Starting at the line that contains "Click Wi-Fi checkmark", print every remaining line of the entries, unchanged, and output nothing more.

───── RECORDS

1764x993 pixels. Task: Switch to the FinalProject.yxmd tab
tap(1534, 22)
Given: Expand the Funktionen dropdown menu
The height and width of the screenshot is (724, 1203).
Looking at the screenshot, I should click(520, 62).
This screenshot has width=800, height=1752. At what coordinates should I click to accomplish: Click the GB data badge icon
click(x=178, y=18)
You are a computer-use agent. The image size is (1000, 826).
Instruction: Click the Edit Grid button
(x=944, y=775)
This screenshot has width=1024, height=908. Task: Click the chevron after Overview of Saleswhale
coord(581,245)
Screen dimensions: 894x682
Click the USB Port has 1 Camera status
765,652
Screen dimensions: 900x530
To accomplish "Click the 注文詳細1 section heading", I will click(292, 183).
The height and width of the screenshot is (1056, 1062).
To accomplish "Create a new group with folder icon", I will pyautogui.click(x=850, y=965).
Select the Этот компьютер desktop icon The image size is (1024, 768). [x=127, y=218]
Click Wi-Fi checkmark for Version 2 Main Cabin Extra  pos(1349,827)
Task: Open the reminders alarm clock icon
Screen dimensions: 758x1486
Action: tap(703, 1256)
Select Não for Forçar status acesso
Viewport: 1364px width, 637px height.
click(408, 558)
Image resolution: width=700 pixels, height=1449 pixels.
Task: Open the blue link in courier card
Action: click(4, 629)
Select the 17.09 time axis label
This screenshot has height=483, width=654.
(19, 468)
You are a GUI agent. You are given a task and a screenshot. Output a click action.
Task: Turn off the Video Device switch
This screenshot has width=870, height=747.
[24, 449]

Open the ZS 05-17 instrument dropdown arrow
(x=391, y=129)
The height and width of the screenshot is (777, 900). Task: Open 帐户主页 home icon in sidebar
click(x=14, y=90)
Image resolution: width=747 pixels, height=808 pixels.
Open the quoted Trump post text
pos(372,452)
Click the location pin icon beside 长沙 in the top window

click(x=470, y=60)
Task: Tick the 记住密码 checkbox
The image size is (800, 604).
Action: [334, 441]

──────────

**OUTPUT BELOW:**
Click Wi-Fi checkmark for Version 2 Main Cabin Extra  pos(1349,827)
Task: Open the reminders alarm clock icon
Screen dimensions: 758x1486
Action: tap(703, 1256)
Select Não for Forçar status acesso
Viewport: 1364px width, 637px height.
click(408, 558)
Image resolution: width=700 pixels, height=1449 pixels.
Task: Open the blue link in courier card
Action: click(4, 629)
Select the 17.09 time axis label
This screenshot has height=483, width=654.
(19, 468)
You are a GUI agent. You are given a task and a screenshot. Output a click action.
Task: Turn off the Video Device switch
This screenshot has width=870, height=747.
[24, 449]

Open the ZS 05-17 instrument dropdown arrow
(x=391, y=129)
The height and width of the screenshot is (777, 900). Task: Open 帐户主页 home icon in sidebar
click(x=14, y=90)
Image resolution: width=747 pixels, height=808 pixels.
Open the quoted Trump post text
pos(372,452)
Click the location pin icon beside 长沙 in the top window

click(x=470, y=60)
Task: Tick the 记住密码 checkbox
The image size is (800, 604).
Action: [334, 441]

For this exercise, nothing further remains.